Unions representing staff in schools across the Hallam Diocese wrote to Secretary of State for Education, Nadhim Zahawi, last month warning him that letters sent to all voluntary aided schools in the area informing them that they would be forced to join Multi-Academy Trusts were ‘unlawful’.
They threatened to pursue legal action unless the orders were withdrawn, stating that schools can only be forced to become academies if they qualify for intervention, which typically occurs after they receive an inadequate rating from Ofsted inspectors.
None of the diocese's targeted schools fall into that category.
Otherwise, the DfE may only issue orders for an academy if the governing body of a school requests it.
Mr Zahawi has now formally withdrawn the academy orders for all 19 schools affected, which covers South Yorkshire and parts of Derbyshire and Nottinghamshire.
The unions who took part in this action were school leaders’ union NAHT, the Association of School and College Leaders (ASCL), the National Education Union (NEU), and public service union UNISON.
‘Compulsion can never be the right way’
Paul Whiteman, general secretary of NAHT, said: “Becoming an academy can be a positive step for some schools.
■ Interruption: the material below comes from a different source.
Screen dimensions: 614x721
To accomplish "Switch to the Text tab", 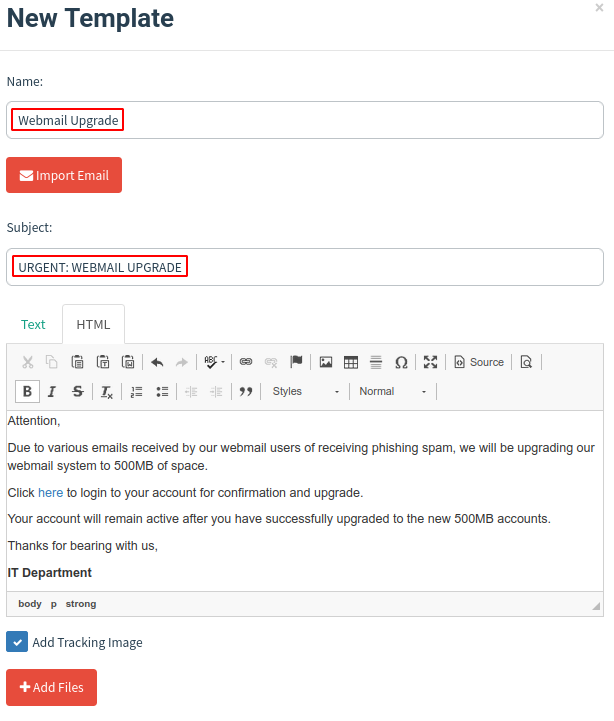I will click(x=34, y=324).
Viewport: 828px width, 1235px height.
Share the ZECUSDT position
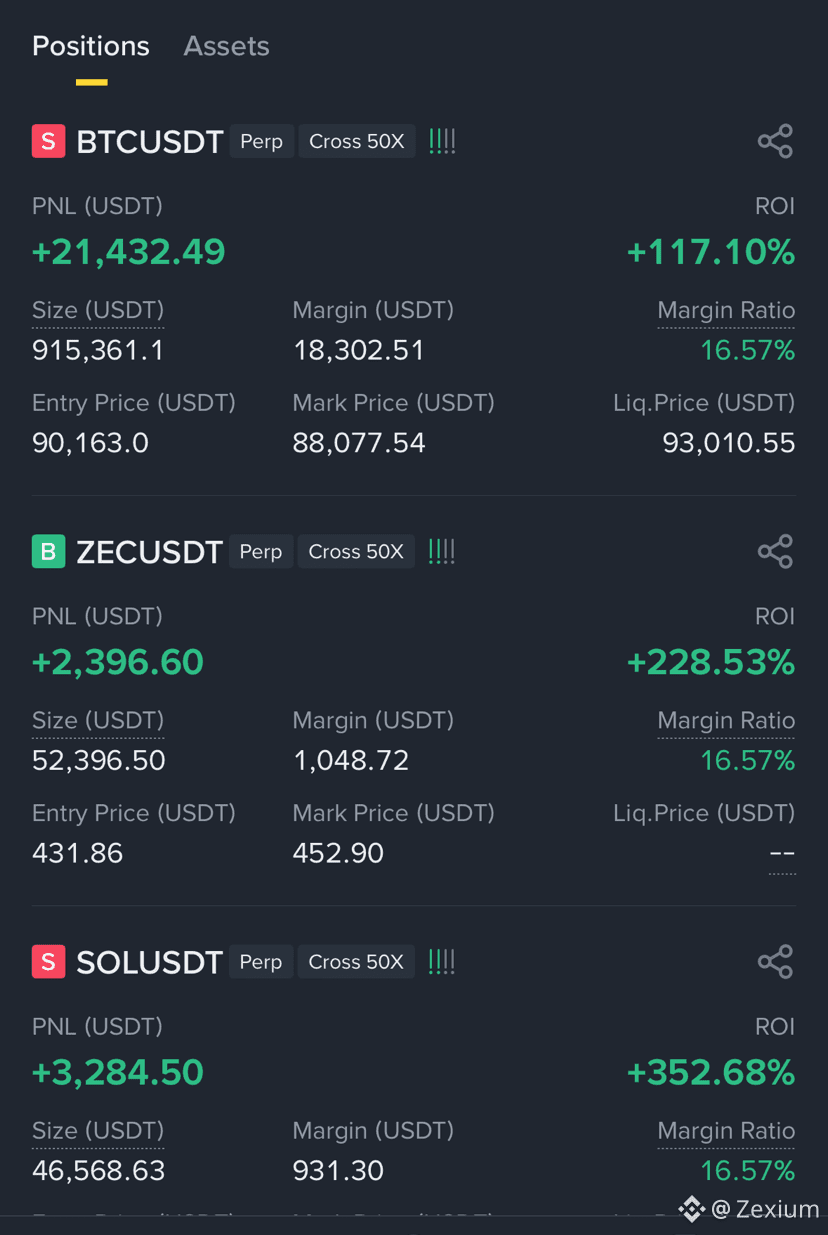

But it is only the governing body and leaders of a school that can truly understand if joining a Multi-Academy Trust will be in the best interests of their pupils.
“Compulsion can never be the right way to convince schools of this and the situation in Hallam has been badly mishandled. It has taken a serious toll on the leaders and governors of the schools affected and has been an unacceptable distraction during an especially difficult period of the pandemic.
“We will now press for a further independent investigation into went wrong.”
Geoff Barton, general secretary of the ASCL, said: “We are pleased Education Secretary Nadhim Zahawi has withdrawn these academy orders but disappointed that they were issued in the first place and that it has taken the threat of legal action to address this situation.
“It is integral to the process that, other than in very specific circumstances, governing bodies must decide whether they want to academise and we hope the lesson has been learned that this principle must be followed.”
Kevin Courtney, joint general secretary of the NEU, said: “This is a victory for common sense, and an important line in the sand. Schools should not be forced or coerced into becoming an academy. There was no justification for these academy orders, and it is right that they have been withdrawn.”
UNISON head of education Mike Short said: “This was the right decision, but this process should never been started in the first place. Unions have worked hard over the past few weeks to stop this unsettling and pointless exercise.
"Dedicated school staff could have done without the extra headache after all the anxiety of the past two years. It’s important nothing like this ever happens again. It must always be individual schools that decide what’s best for their pupils.”